覇王の息子 異世界を馳せる

チョーカー

神の剣戟

 

  ―――扉を抜けると、そこには神がいた―――


 ただ、それだけしか認識ができない。
 床に倒れている直家も、マキビも、西行法師も、ミノタウロスも、意識から外す存在感。
 生死不明の仲間の姿すら意識から削り取る存在。
 一目見て、それが神だとわからされてしまう。

 しかし、その姿は神ではなかった。
 曹丕が事前に聞いていた姿とはまるで違う。
 その姿は―――そう、巨大な老人だったはず。
 しかし、目の前の神は、若い―――まだ少年のように見れる。
 深緑の衣装に身を包み、握る武器は短剣。

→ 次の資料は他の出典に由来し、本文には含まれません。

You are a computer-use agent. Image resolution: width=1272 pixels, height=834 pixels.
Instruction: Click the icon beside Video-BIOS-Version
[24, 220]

そんな少年だ。
 だが―――けれども―――断定できる。 断定できてしまう。
 その少年、こそが紛れもなく神だった。

 「始めまして……あぁ、この姿に驚いているのかい?」

 神は言った。

 「こっちが本当の姿で、老人風の姿は仮初かりそめってやつさ。なんせ、人間って生物は見た目に認識が引っ張られるものだからね。威厳ってのが必要だったのさ」

 そう言うと神は笑った。

 「さて、君たち渡人が、ここまで来るのは想定外で愉快な出来事だったけれども……それもお終い。さようならだね」

 神は普通に歩き、曹丕の前に立った。
 そのまま曹丕に短剣を突く付ける。それにも関わらず、曹丕は反応できずにいた。
 関羽共々、呆けた表情を浮かべて、意識を失っているようにも見える。

 「では……」

 そのまま、神は短剣を振るった。
 しかし、神の短剣は曹丕の首まで届かなかった。
 なにか、不可視の物体があるかのように宙で止まる。

 「むっ邪魔をするのか?」

 神は振り向いた。
 その視線の先、立っているのは吉備真備だった。
 いや、マキビだけではない。 直家も、西行法師も、ミノタウロスも―――
 立ち上がり始めた。

 「呆れた。まだ歯向かうつもりなのかい?その元気は渡人同士でぶつけ合って貰いたいのだけど?」

 神は笑みを見せた。
 そんな神に向かい―――― 

 「……それが、目的ですか?」

 そう言ったのは曹丕だった。
 対して神は―――

 「もう、正気に戻ったのか。流石に早いね」

 再び短剣を振るう。
 曹丕は鞘から宝剣を抜き、短剣を防いだ。
 そのはずだった。しかし、神の短剣は曹丕の宝剣が存在しないかのようにすり抜けていった。

 「なっ!」と曹丕は悲鳴を上げる。
 予想外の剣戟になす術はなく―――

 キーンと金属音が響いた。

 いかなる妙術か。曹丕に襲い掛かる神の剣戟を防いだのは関羽だった。
 僅かな隙間。極小の空間。
 関羽は青龍偃月刀を振り、神の短剣を弾いた。

 「ほう、関羽……関雲長、あるいは関帝。擬神化により神の刃をも防ぐか」

 神は呟いた。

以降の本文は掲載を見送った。